Nella vita? Mai procrastinare. È quello che capiscono, volente o nolente, Giorgio, Mariano e Nico, i tre metronotte protagonisti di Come tre aringhe, la nuova commedia scritta, diretta e interpretata da Marco Falaguasta (qui anche con la collaborazione di Mauro Graiani) in scena al Teatro De’ Servi di Roma, che durante il turno di guardia notturno al Delfinarium, si trovano a fare i conti con le loro vite. E purtroppo con risultati e bilanci non del tutto esaltanti…
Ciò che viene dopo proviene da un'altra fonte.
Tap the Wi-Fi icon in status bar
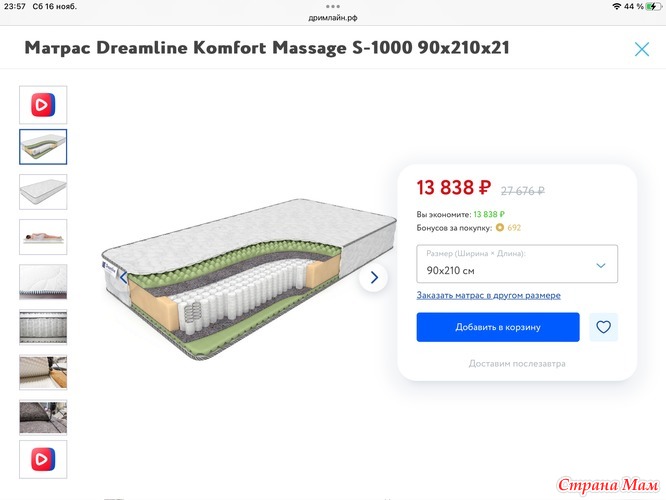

Se il misterioso delfino bianco che devono sorvegliare (e che nessuno ha mai visto) rappresenta una lampante metafora dell’eccezionalità, è subito chiaro che i metronotte sono invece delle anime assolutamente normali, per non dire ordinarie, che le rendono molti simili a tre semplici aringhe.
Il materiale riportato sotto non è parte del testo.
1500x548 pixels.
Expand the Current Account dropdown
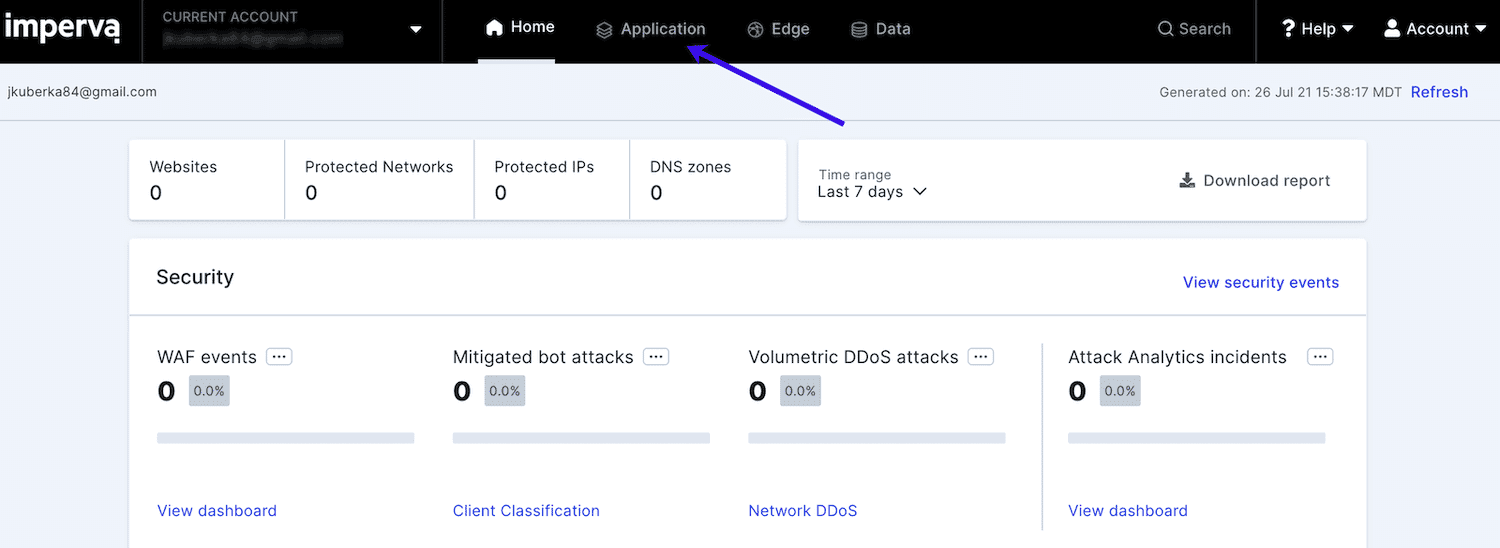click(416, 30)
La commedia si svolge tutta nell’arco di una notte raccontando con leggerezza e ironia, ma sempre con intelligenza e tatto, la vicenda umana di tre uomini molto diversi fra di loro, ma ugualmente delusi dalla vita. Giorgio (Marco Fiorini), è al suo primo giorno di lavoro come metronotte: ottimista e pignolo, sembra essere felice, ma si scopre che in realtà si è costruito una felicità del tutto artefatta e di facciata per sfuggire a una sconfortante realtà.
Nico (Piero Scornavacchi) è un disincantato, un uomo deluso dalla vita: appassionato di motori è costretto a lavorare metronotte per la famiglia, ma ha una moglie con cui non si parla da 20 anni e una figlia di 17 anni rimasta incinta e con la quale non è mai riuscito a instaurare un vero dialogo.
Mariano (Marco Falaguasta, alle prese con un personaggio apparentemente meno solare del solito), il capo reparto, è scontroso, pragmatico e solitario: arrabbiato con il mondo detesta tutto e tutti. Ex ispettore di polizia, è stato tradito proprio dalla giustizia e ha subito una profonda delusione sentimentale.
Tre storie, tre anime a prima vista apparentemente diverse che però vengono accomunate dalla notte: si capisce subito che nella notte i tempi e i ritmi sono diversi, tutto viene completamente alterato rispetto al giorno e si entra forse più in confidenza. È anche per questo che dopo l’ovvia diffidenza iniziale, i tre uomini riescono a confrontarsi l’un l’altro con maggiore sincerità in una conversazione che sa di catarsi.
In questa commedia tutta al maschile, giocata interamente sulla presenza scenica dei tre affiatatissimi pilastri della compagnia Bolaprima, non c’è alcuna presenza femminile reale: restano solo evocate le donne dei tre protagonisti che sono importanti e che hanno avuto effetti, e non pochi sulle loro vite, anche se in modo assolutamente diverso.
In una scena quasi confusionaria, esattamente come le vite dei protagonisti, con tanto di acquario alle spalle, i dialoghi della commedia regalano sprazzi di vita vissuta e vera, confermando la cifra stilistica e drammaturgica di Falaguasta che riesce a scavare con intelligenza dentro l’animo proiettato verso un senso di ottimismo, ma senza rinunciare alla leggerezza di un sorriso indispensabile per continuare a vivere e a riappropriarsi della propria vita con dignità. Un testo interessante e piacevole che prende vita attraverso le performance dei tre attori, una garanzia per il pubblico. In scena fino al 16 febbraio al Teatro De’ Servi di Roma.